## [INSTRUCTIONS TO FOLLOW]
Could you rewrite all of the rows below, replacing "How do I perform" with "How can I do" wherever it appears and changing nothing else? Leave the pictures out of your answer.

--- start of MATERIAL TO PROCESS ---

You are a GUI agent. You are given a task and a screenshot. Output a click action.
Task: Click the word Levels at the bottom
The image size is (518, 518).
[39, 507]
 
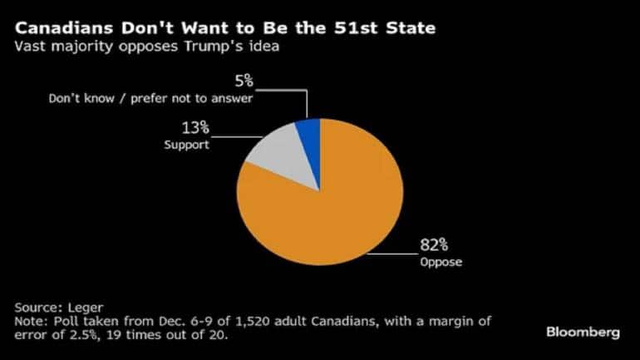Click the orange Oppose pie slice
(332, 216)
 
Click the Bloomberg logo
(583, 333)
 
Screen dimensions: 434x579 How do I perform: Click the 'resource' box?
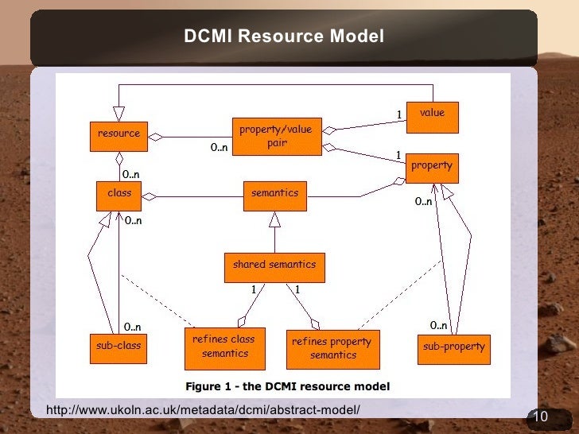click(119, 134)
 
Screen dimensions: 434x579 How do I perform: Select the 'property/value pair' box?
click(276, 137)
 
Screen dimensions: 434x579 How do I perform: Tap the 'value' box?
click(433, 116)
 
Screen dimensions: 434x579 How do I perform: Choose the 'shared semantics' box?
click(274, 266)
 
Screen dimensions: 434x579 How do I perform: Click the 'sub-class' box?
click(119, 347)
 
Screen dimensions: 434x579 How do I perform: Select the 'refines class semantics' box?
click(223, 347)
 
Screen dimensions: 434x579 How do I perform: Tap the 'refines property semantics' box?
click(332, 349)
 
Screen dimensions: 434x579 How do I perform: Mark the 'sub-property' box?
click(453, 348)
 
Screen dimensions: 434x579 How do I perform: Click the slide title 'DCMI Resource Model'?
click(284, 37)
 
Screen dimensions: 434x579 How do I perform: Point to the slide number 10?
click(540, 418)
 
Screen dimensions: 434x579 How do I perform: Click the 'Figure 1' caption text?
click(287, 387)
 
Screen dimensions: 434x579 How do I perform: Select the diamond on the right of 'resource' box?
click(157, 137)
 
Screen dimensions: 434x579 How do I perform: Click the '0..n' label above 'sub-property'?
click(438, 325)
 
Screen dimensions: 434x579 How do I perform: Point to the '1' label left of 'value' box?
click(399, 116)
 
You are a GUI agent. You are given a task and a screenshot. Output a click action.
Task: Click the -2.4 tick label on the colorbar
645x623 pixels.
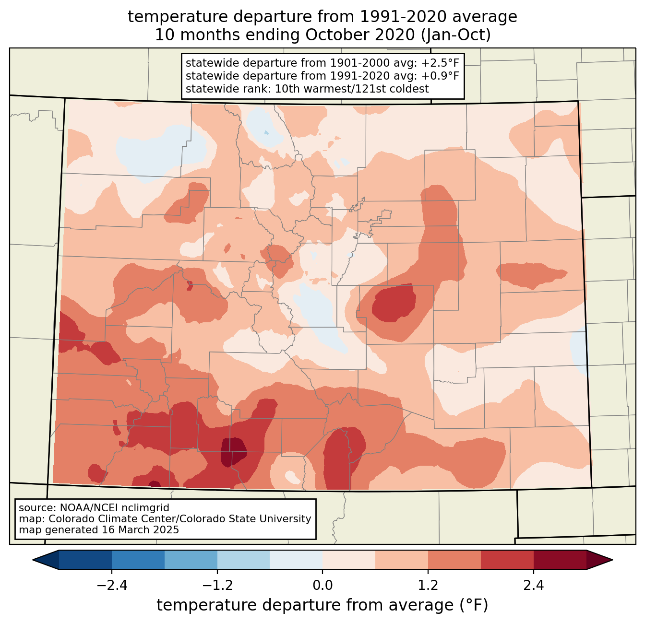(x=112, y=585)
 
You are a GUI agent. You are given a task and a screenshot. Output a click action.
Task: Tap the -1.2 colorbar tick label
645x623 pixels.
(x=217, y=585)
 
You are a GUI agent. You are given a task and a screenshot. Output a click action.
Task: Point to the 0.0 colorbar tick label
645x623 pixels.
(x=322, y=585)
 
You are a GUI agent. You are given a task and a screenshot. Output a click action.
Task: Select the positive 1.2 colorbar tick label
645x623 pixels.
(x=428, y=585)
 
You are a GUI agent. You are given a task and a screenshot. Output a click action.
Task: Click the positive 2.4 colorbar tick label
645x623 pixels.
(x=533, y=585)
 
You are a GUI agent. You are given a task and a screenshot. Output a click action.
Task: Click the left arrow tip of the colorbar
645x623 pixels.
(x=33, y=560)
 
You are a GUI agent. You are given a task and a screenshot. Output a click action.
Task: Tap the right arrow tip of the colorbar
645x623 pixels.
(x=612, y=560)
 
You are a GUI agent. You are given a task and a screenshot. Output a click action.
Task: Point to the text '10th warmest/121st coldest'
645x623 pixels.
(x=352, y=89)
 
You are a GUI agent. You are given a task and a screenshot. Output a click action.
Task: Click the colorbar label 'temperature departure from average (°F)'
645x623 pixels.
(x=322, y=605)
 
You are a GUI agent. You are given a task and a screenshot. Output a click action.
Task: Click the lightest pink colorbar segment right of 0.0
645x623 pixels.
(x=349, y=560)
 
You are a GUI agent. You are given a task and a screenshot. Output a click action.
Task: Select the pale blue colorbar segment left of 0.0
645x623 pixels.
(x=296, y=560)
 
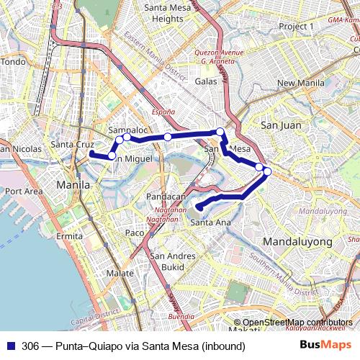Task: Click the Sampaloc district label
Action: click(127, 130)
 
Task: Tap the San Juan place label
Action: click(276, 125)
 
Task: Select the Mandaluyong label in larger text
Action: click(297, 240)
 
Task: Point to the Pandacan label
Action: click(166, 197)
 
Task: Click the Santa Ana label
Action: click(211, 222)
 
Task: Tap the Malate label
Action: click(120, 274)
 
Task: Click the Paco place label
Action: click(135, 233)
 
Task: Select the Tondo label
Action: click(12, 62)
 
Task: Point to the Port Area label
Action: click(24, 192)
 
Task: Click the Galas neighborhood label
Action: click(206, 81)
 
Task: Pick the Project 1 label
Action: click(297, 26)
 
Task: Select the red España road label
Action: click(163, 112)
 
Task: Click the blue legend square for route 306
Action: click(10, 346)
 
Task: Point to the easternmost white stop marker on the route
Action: click(267, 171)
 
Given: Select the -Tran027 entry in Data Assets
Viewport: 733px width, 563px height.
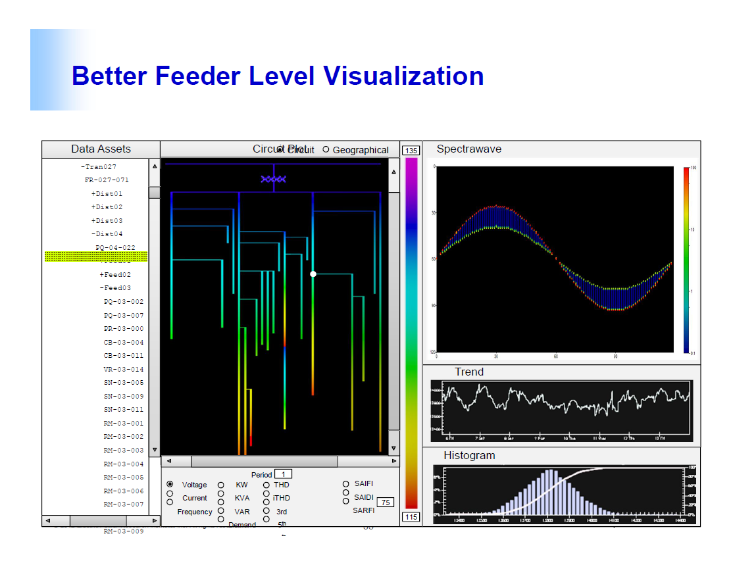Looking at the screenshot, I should pyautogui.click(x=99, y=167).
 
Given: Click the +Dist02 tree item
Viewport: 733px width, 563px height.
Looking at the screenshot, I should pyautogui.click(x=107, y=207).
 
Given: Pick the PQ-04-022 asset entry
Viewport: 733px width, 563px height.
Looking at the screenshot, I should pyautogui.click(x=115, y=248).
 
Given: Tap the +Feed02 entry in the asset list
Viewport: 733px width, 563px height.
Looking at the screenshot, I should pyautogui.click(x=115, y=275).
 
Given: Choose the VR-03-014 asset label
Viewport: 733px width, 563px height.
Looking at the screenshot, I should pyautogui.click(x=123, y=370).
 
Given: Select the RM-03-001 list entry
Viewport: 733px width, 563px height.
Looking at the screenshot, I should pyautogui.click(x=123, y=424).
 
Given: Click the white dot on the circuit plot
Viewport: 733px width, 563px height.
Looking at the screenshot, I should pyautogui.click(x=313, y=274).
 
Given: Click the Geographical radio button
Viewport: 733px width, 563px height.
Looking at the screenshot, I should pyautogui.click(x=326, y=150).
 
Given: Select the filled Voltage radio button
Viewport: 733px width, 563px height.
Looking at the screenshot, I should pyautogui.click(x=170, y=484).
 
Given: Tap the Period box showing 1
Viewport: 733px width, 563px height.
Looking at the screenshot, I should pyautogui.click(x=283, y=474).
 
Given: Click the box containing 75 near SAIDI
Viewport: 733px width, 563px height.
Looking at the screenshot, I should pyautogui.click(x=385, y=502).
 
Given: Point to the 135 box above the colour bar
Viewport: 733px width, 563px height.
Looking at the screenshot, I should pyautogui.click(x=411, y=151).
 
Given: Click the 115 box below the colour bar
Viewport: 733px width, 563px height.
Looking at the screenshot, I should pyautogui.click(x=411, y=517).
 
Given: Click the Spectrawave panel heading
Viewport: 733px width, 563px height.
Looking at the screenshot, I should pyautogui.click(x=468, y=149).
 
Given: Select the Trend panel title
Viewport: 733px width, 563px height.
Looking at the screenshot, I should pyautogui.click(x=468, y=372).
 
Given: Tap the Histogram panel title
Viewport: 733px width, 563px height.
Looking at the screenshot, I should pyautogui.click(x=469, y=456).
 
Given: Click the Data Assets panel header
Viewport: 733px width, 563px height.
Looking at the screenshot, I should pyautogui.click(x=101, y=149).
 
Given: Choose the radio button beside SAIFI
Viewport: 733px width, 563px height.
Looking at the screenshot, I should pyautogui.click(x=345, y=484).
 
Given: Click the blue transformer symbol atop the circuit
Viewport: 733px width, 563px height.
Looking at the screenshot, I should pyautogui.click(x=273, y=179).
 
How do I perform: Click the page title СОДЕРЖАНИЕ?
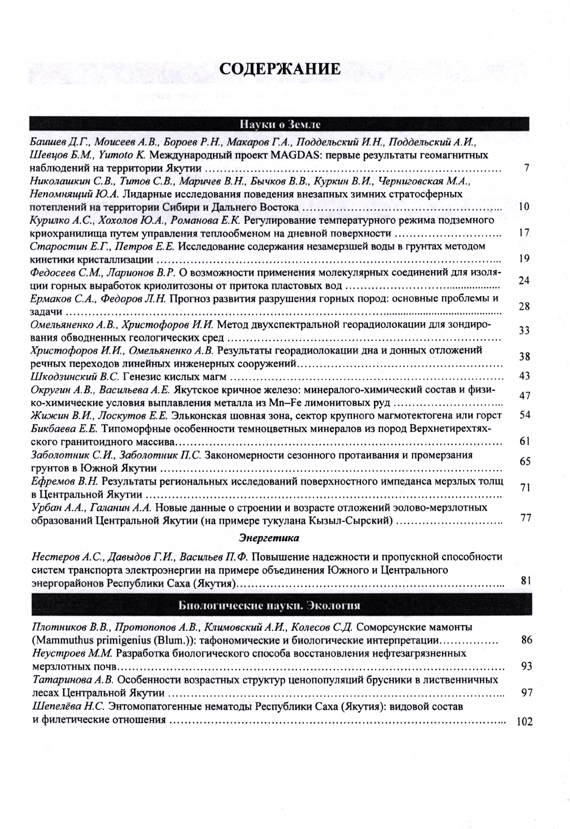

--- end of MATERIAL TO PROCESS ---

## [TASK OUTPUT]
You are a GUI agent. You are given a task and a screenshot. Output a click action.
Task: Click the word Levels at the bottom
The image size is (518, 518).
[39, 507]
 
Click the orange Oppose pie slice
(332, 216)
 
Click the Bloomberg logo
(583, 333)
 
Screen dimensions: 434x579 How can I do: Click the 'resource' box?
click(119, 134)
 
Screen dimensions: 434x579 How can I do: Select the 'property/value pair' box?
click(276, 137)
 
Screen dimensions: 434x579 How can I do: Tap the 'value' box?
click(433, 116)
 
Screen dimensions: 434x579 How can I do: Choose the 'shared semantics' box?
click(274, 266)
 
Screen dimensions: 434x579 How can I do: Click the 'sub-class' box?
click(119, 347)
 
Screen dimensions: 434x579 How can I do: Select the 'refines class semantics' box?
click(223, 347)
 
Screen dimensions: 434x579 How can I do: Tap the 'refines property semantics' box?
click(332, 349)
 
Screen dimensions: 434x579 How can I do: Mark the 'sub-property' box?
click(453, 348)
 
Screen dimensions: 434x579 How can I do: Click the slide title 'DCMI Resource Model'?
click(284, 37)
 
Screen dimensions: 434x579 How can I do: Point to the slide number 10?
click(540, 418)
 
Screen dimensions: 434x579 How can I do: Click the 'Figure 1' caption text?
click(287, 387)
 
Screen dimensions: 434x579 How can I do: Select the diamond on the right of 'resource' box?
click(157, 137)
 
Screen dimensions: 434x579 How can I do: Click the '0..n' label above 'sub-property'?
click(438, 325)
 
Screen dimensions: 434x579 How can I do: Point to the '1' label left of 'value' box?
click(399, 116)
 
You are a GUI agent. You are given a task and a screenshot. Output a click action.
Task: Click the -2.4 tick label on the colorbar
645x623 pixels.
(x=112, y=585)
 
You are a GUI agent. You are given a task and a screenshot. Output a click action.
Task: Tap the -1.2 colorbar tick label
645x623 pixels.
(x=217, y=585)
 
You are a GUI agent. You are given a task and a screenshot. Output a click action.
Task: Point to the 0.0 colorbar tick label
645x623 pixels.
(x=322, y=585)
 
You are a GUI agent. You are given a task and a screenshot. Output a click action.
Task: Select the positive 1.2 colorbar tick label
645x623 pixels.
(x=428, y=585)
 
You are a GUI agent. You are given a task and a screenshot. Output a click action.
Task: Click the positive 2.4 colorbar tick label
645x623 pixels.
(x=533, y=585)
 
You are a GUI agent. You are given a task and a screenshot. Output a click action.
Task: Click the left arrow tip of the colorbar
645x623 pixels.
(x=33, y=560)
 
You are a GUI agent. You are given a task and a screenshot. Output a click action.
Task: Tap the right arrow tip of the colorbar
645x623 pixels.
(x=612, y=560)
 
You are a GUI agent. You are given a task and a screenshot. Output a click action.
Task: Point to the text '10th warmest/121st coldest'
645x623 pixels.
(x=352, y=89)
 
You are a GUI agent. You are given a task and a screenshot. Output a click action.
Task: Click the colorbar label 'temperature departure from average (°F)'
645x623 pixels.
(x=322, y=605)
 
You are a GUI agent. You are given a task and a screenshot. Output a click action.
Task: Click the lightest pink colorbar segment right of 0.0
645x623 pixels.
(x=349, y=560)
 
You are a GUI agent. You are given a task and a screenshot. Output a click action.
Task: Select the pale blue colorbar segment left of 0.0
645x623 pixels.
(x=296, y=560)
 
Task: Click the Sampaloc district label
Action: click(127, 130)
 
Task: Tap the San Juan place label
Action: click(276, 125)
 
Task: Select the Mandaluyong label in larger text
Action: click(297, 240)
 
Task: Point to the Pandacan label
Action: click(166, 197)
 
Task: Click the Santa Ana label
Action: click(211, 222)
 
Task: Tap the Malate label
Action: click(120, 274)
 
Task: Click the Paco place label
Action: click(135, 233)
 
Task: Select the Tondo label
Action: click(12, 62)
 
Task: Point to the Port Area label
Action: click(24, 192)
 
Task: Click the Galas neighborhood label
Action: click(206, 81)
 
Task: Pick the Project 1 label
Action: click(297, 26)
 
Task: Select the red España road label
Action: click(163, 112)
 
Task: Click the blue legend square for route 306
Action: click(10, 346)
 
Task: Point to the easternmost white stop marker on the route
Action: click(267, 171)
 
Given: Select the -Tran027 entry in Data Assets
Viewport: 733px width, 563px height.
Looking at the screenshot, I should pyautogui.click(x=99, y=167).
 
Given: Click the +Dist02 tree item
Viewport: 733px width, 563px height.
Looking at the screenshot, I should pyautogui.click(x=107, y=207).
 
Given: Pick the PQ-04-022 asset entry
Viewport: 733px width, 563px height.
Looking at the screenshot, I should pyautogui.click(x=115, y=248).
 
Given: Tap the +Feed02 entry in the asset list
Viewport: 733px width, 563px height.
Looking at the screenshot, I should pyautogui.click(x=115, y=275).
 
Given: Choose the VR-03-014 asset label
Viewport: 733px width, 563px height.
Looking at the screenshot, I should pyautogui.click(x=123, y=370).
 
Given: Select the RM-03-001 list entry
Viewport: 733px width, 563px height.
Looking at the screenshot, I should pyautogui.click(x=123, y=424).
 
Given: Click the white dot on the circuit plot
Viewport: 733px width, 563px height.
Looking at the screenshot, I should pyautogui.click(x=313, y=274).
 
Given: Click the Geographical radio button
Viewport: 733px width, 563px height.
Looking at the screenshot, I should pyautogui.click(x=326, y=150).
 
Given: Select the filled Voltage radio button
Viewport: 733px width, 563px height.
Looking at the screenshot, I should pyautogui.click(x=170, y=484).
 
Given: Tap the Period box showing 1
Viewport: 733px width, 563px height.
Looking at the screenshot, I should pyautogui.click(x=283, y=474).
 
Given: Click the box containing 75 near SAIDI
Viewport: 733px width, 563px height.
Looking at the screenshot, I should pyautogui.click(x=385, y=502).
 
Given: Point to the 135 box above the colour bar
Viewport: 733px width, 563px height.
Looking at the screenshot, I should pyautogui.click(x=411, y=151).
 
Given: Click the 115 box below the colour bar
Viewport: 733px width, 563px height.
Looking at the screenshot, I should pyautogui.click(x=411, y=517).
 
Given: Click the Spectrawave panel heading
Viewport: 733px width, 563px height.
Looking at the screenshot, I should pyautogui.click(x=468, y=149).
 
Given: Select the Trend panel title
Viewport: 733px width, 563px height.
Looking at the screenshot, I should pyautogui.click(x=468, y=372).
 
Given: Tap the Histogram panel title
Viewport: 733px width, 563px height.
Looking at the screenshot, I should pyautogui.click(x=469, y=456).
 
Given: Click the Data Assets panel header
Viewport: 733px width, 563px height.
Looking at the screenshot, I should pyautogui.click(x=101, y=149).
 
Given: Choose the radio button beside SAIFI
Viewport: 733px width, 563px height.
Looking at the screenshot, I should pyautogui.click(x=345, y=484).
 
Given: Click the blue transformer symbol atop the circuit
Viewport: 733px width, 563px height.
Looking at the screenshot, I should pyautogui.click(x=273, y=179).
 
How can I do: Click the page title СОДЕРЖАНИЕ?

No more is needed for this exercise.